Eh, he ran Teslas self driving division and put them into a direction that is never going to fully work.
What they should have done is a) trained a neural net to represent sequence of frames into a physical environment, and b)leveraged Mu Zero, so that self driving system basically builds out parallel simulations into the future, and does a search on the best course of action to take.
Because thats pretty much what makes humans great drivers. We don't need to know what a cone is - we internally compute that something that is an object on the road that we are driving towards is going to result in a negative outcome when we collide with it.
AlotOfReading
Aren't continuous, stochastic, partial knowledge environments where you need long horizon planning with strict deadlines and limited compute exactly the sort of environments muzero variants struggle with? Because that's driving.

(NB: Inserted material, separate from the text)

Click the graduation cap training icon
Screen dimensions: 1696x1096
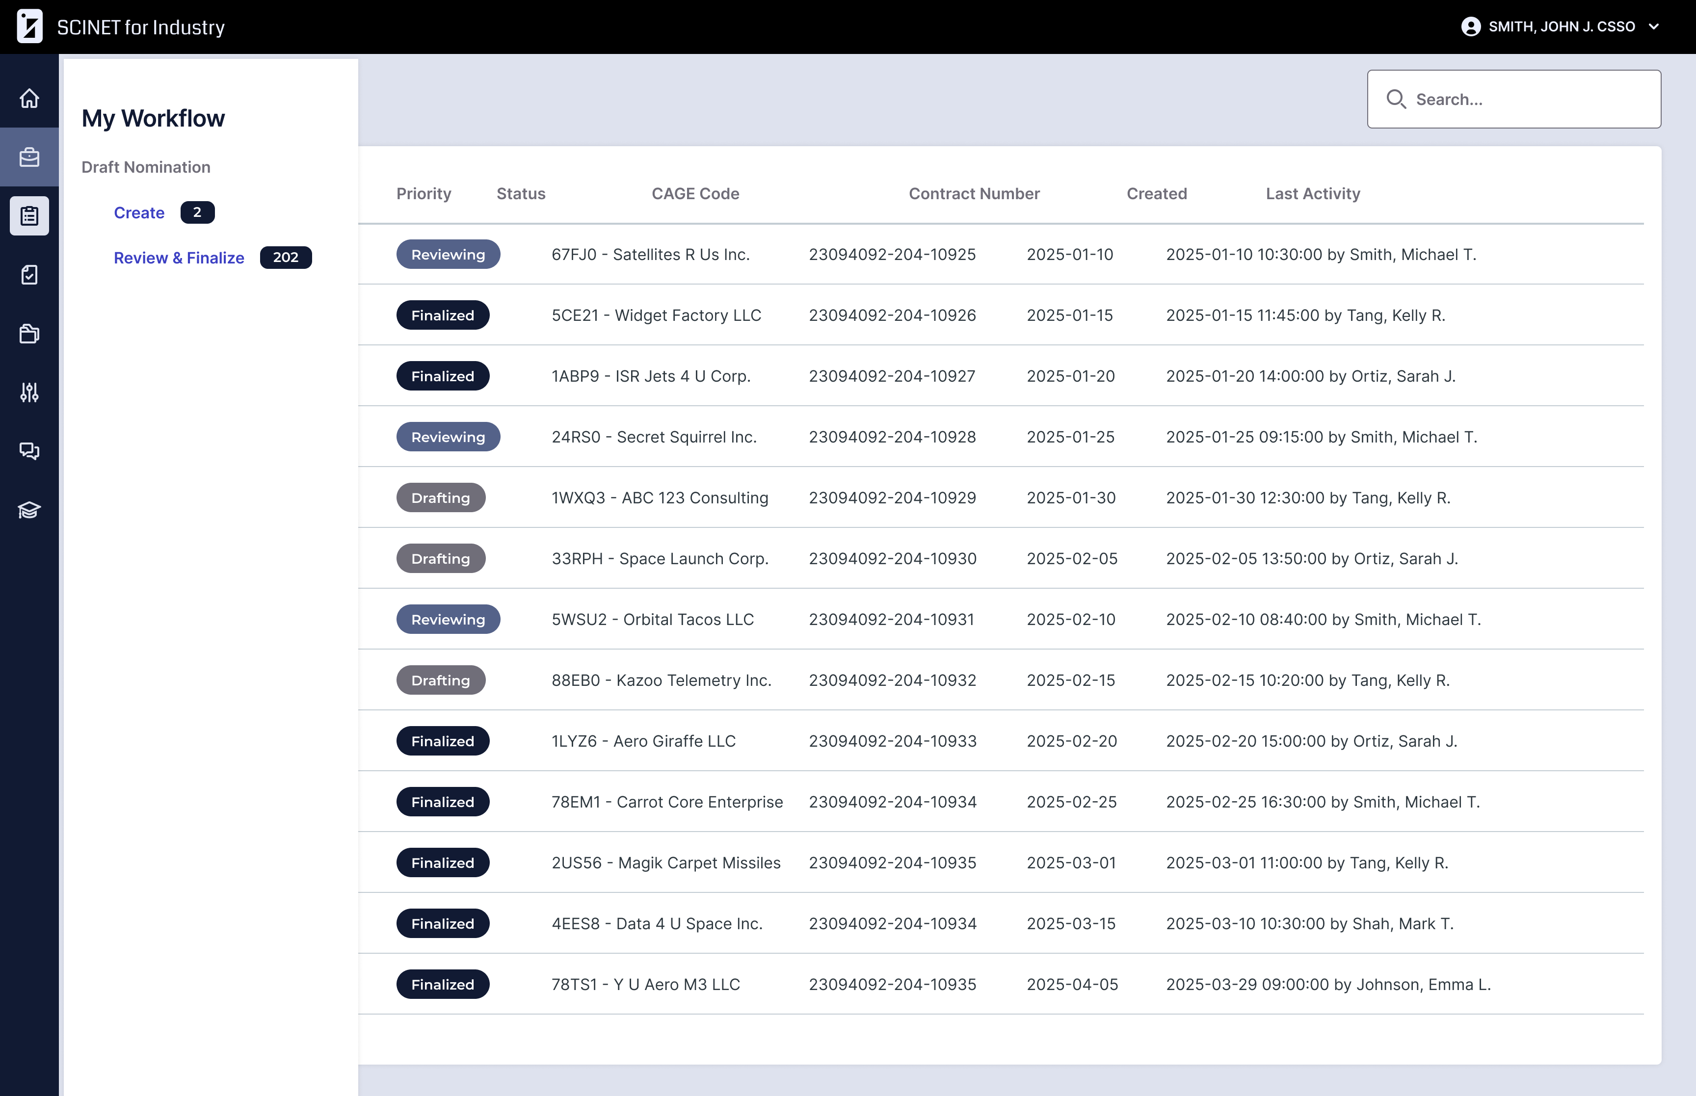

It's also worth mentioning that humans intentionally (and safely) drive into "solid" objects all the time. Bags, steam, shadows, small animals, etc. We also break rules (e.g. drive on the wrong side of the road), and anticipate things we can't even see based on a theory of mind of other agents. Human driving is extremely sophisticated, not reducible to rules that are easily expressed in "simple" language.
visarga
> We don't need to know what a cone is
The counter argument is that you can't zoom in and fix a specific bug in this mode of operation. Everything is mashed together in the same neural net process. They needed to ensure safety, so testing was crucial. It is harder to test an end-to-end system than its individual parts.
tayo42
Is that the approach that waymo uses?
mikewarot
A few days ago, I was introduced to the idea that when you're vibe coding, you're consulting a "genie", much like in the fables, you almost never get what you asked for, but if your wishes are small, you might just get what you want.
fudged71
“You are an expert 10x software developer. Make me a billion dollar app.” Yeah this checks out
anythingworks
that's a really good analogy! It feels like wicked joke that llms behave in such a way that they're both intelligent and stupid at the same time
hgl
It’s fascinating to think about what true GUI for LLM could be like.

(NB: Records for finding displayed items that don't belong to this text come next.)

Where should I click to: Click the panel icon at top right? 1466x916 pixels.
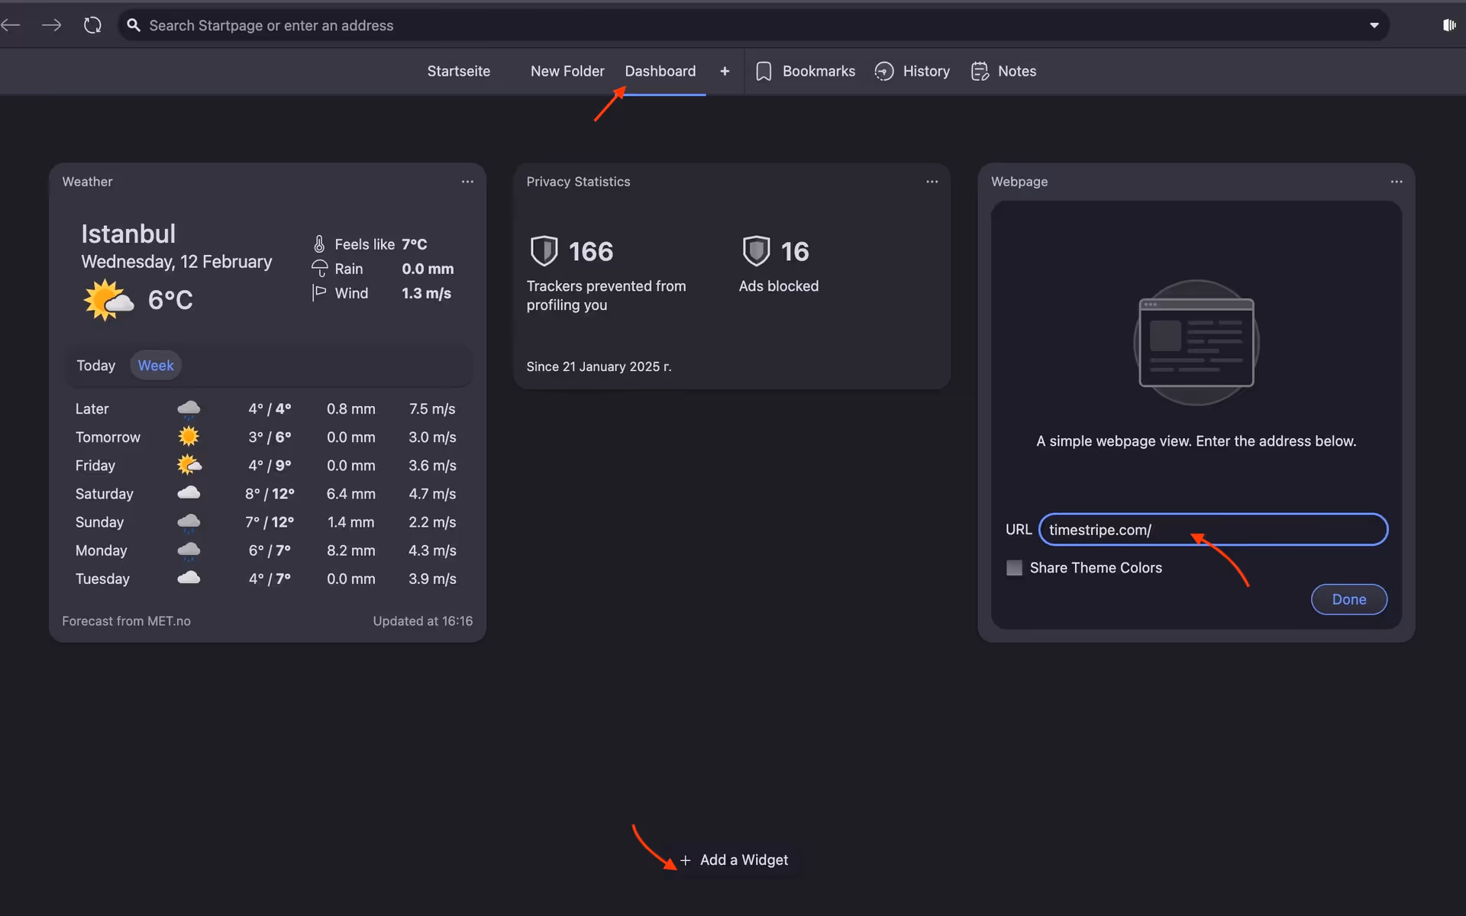1449,25
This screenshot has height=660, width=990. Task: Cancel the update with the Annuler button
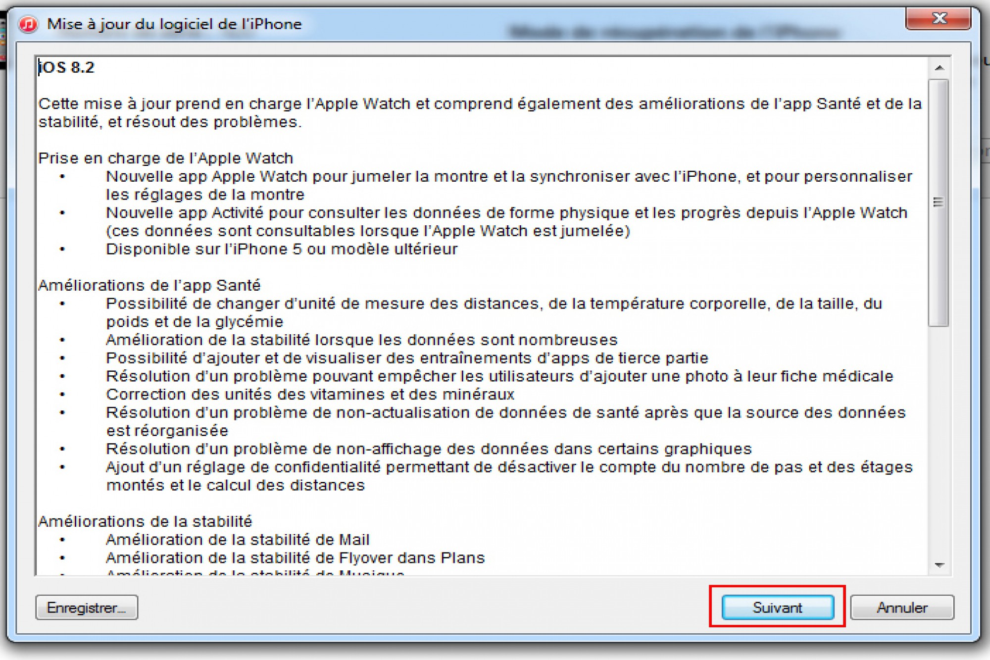pyautogui.click(x=902, y=608)
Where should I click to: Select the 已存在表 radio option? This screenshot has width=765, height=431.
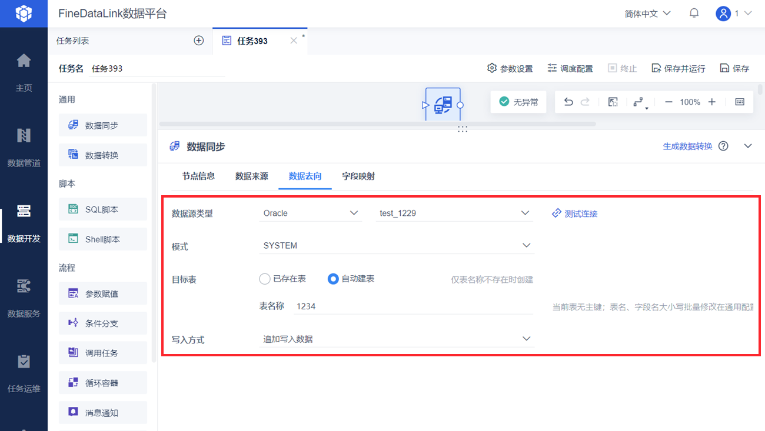pyautogui.click(x=282, y=279)
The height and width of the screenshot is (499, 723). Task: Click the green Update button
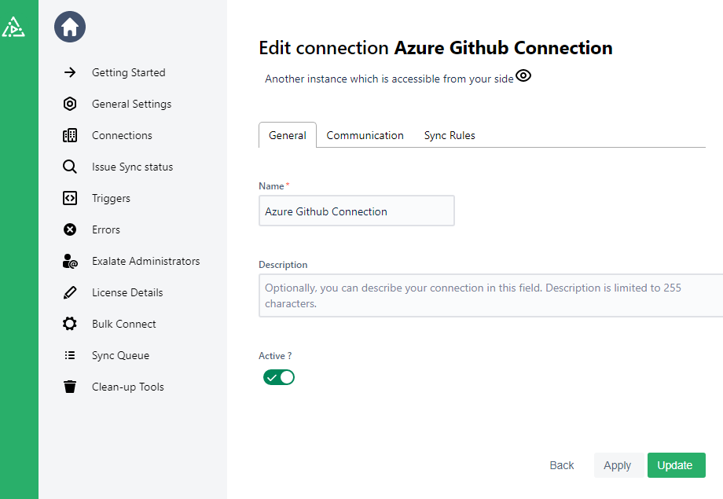pos(676,465)
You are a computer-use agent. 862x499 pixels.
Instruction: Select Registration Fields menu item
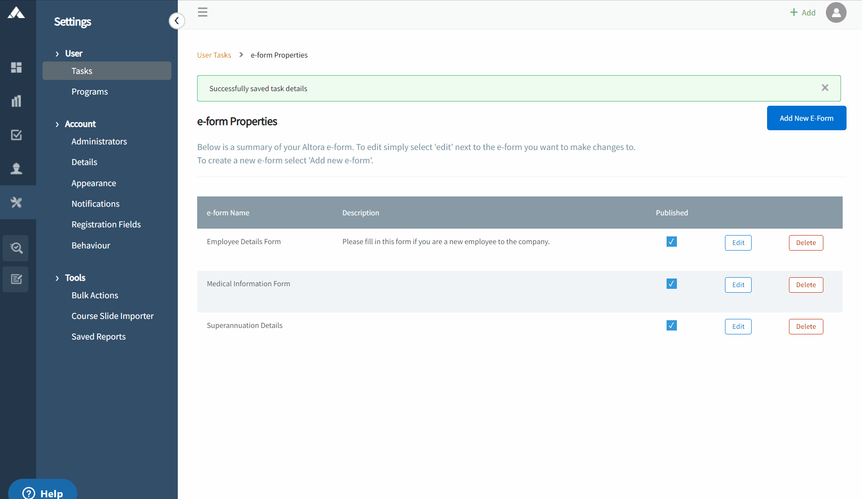click(x=106, y=224)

It immediately makes me think a LLM that can generate a customized GUI for the topic at hand where you can interact with in a non-linear way.
cjcenizal
My friend Eric Pelz started a company called Malleable to do this very thing: https://www.linkedin.com/posts/epelz_every-piece-of-software...
karpathy
Fun demo of an early idea was posted by Oriol just yesterday :)
nbbaier
I love this concept and would love to know where to look for people working on this type of thing!
nico
Thank you YC for posting this before the talk became deprecated[1]
sandslash
We couldn't let that happen!
bedit
I love the "people spirits" analogy. For casual tasks like vibecoding or boiling an egg, LLM errors aren't a big deal. But for critical work, we need rigorous checks—just like we do with human reasoning. That's the core of empirical science: we expect fallibility, so we verify. A great example is how early migration theories based on pottery were revised with better data like ancient DNA (see David Reich). Letting LLMs judge each other without solid external checks misses the point—leaderboard-style human rankings are often just as flawed.

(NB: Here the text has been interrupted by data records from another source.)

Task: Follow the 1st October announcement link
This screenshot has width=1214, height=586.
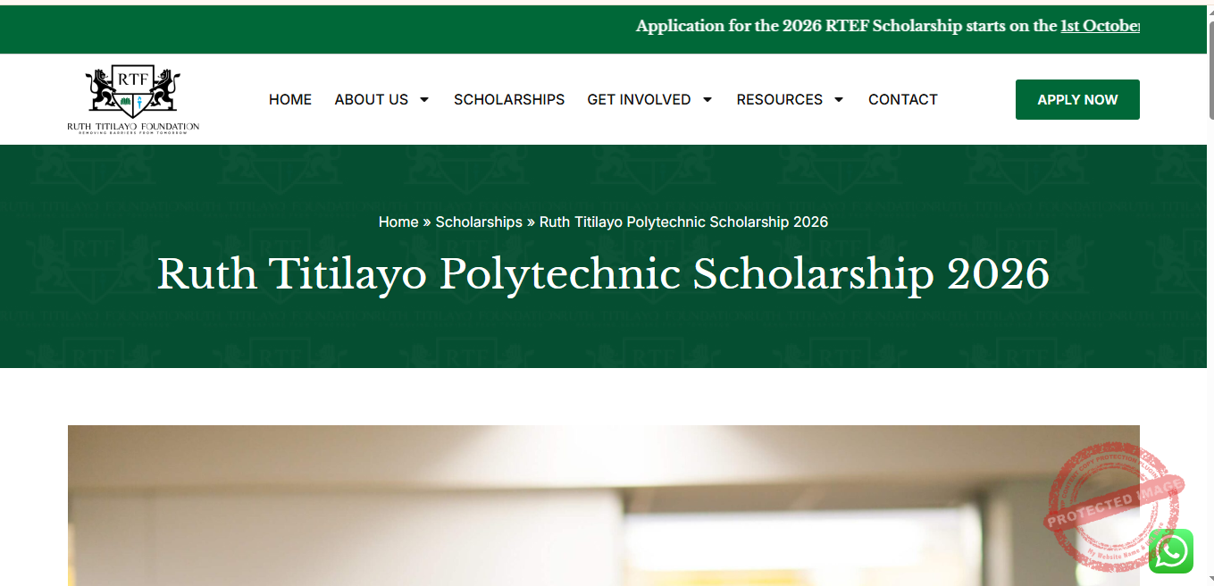Action: pos(1100,26)
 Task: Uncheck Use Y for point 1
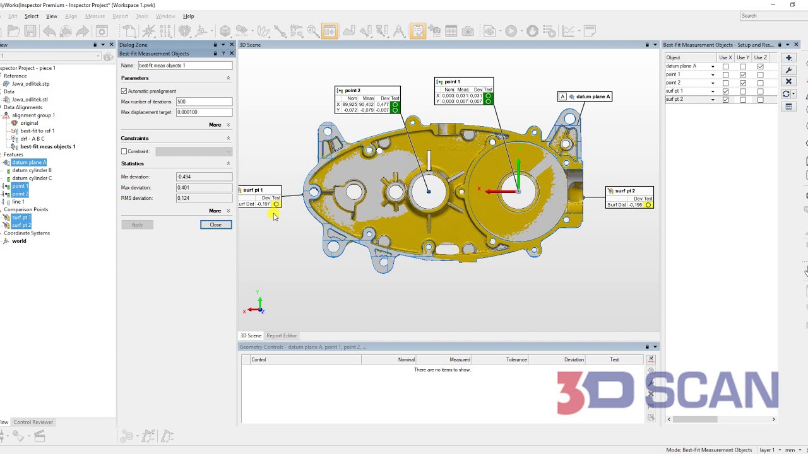tap(743, 74)
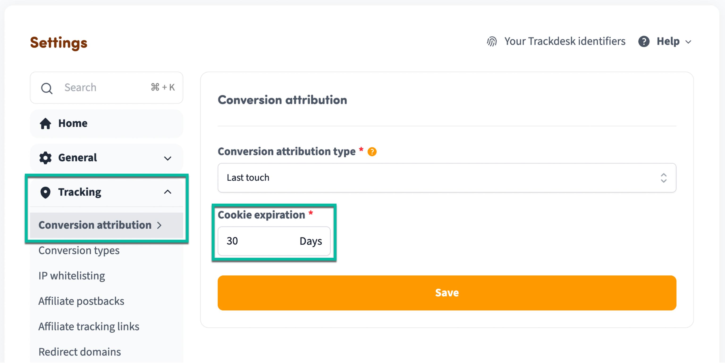The width and height of the screenshot is (725, 363).
Task: Select Affiliate tracking links
Action: (x=89, y=327)
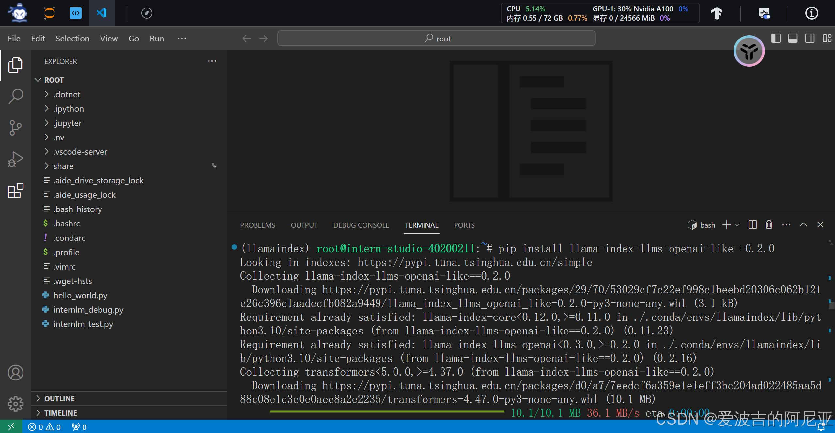Switch to the DEBUG CONSOLE tab
The width and height of the screenshot is (835, 433).
click(x=361, y=225)
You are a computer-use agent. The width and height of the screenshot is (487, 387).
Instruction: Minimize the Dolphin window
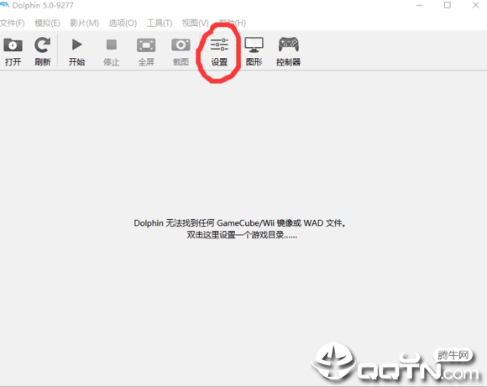pyautogui.click(x=419, y=5)
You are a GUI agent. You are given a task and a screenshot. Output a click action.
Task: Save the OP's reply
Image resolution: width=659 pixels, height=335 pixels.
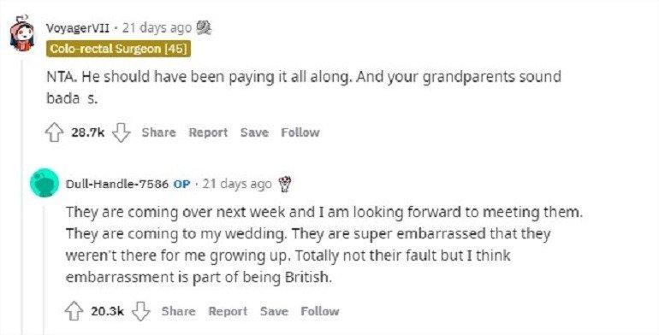(274, 311)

I find Karpathy's focus on tightening the feedback loop between LLMs and humans interesting, because I've found I am the happiest when I extend the loop instead.
When I have tried to "pair program" with an LLM, I have found it incredibly tedious, and not that useful. The insights it gives me are not that great if I'm optimising for response speed, and it just frustrates me rather than letting me go faster. Worse, often my brain just turns off while waiting for the LLM to respond.
OTOH, when I work in a more async fashion, it feels freeing to just pass a problem to the AI. Then, I can stop thinking about it and work on something else. Later, I can come back to find the AI results, and I can proceed to adjust the prompt and re-generate, to slightly modify what the LLM produced, or sometimes to just accept its changes verbatim. I really like this process.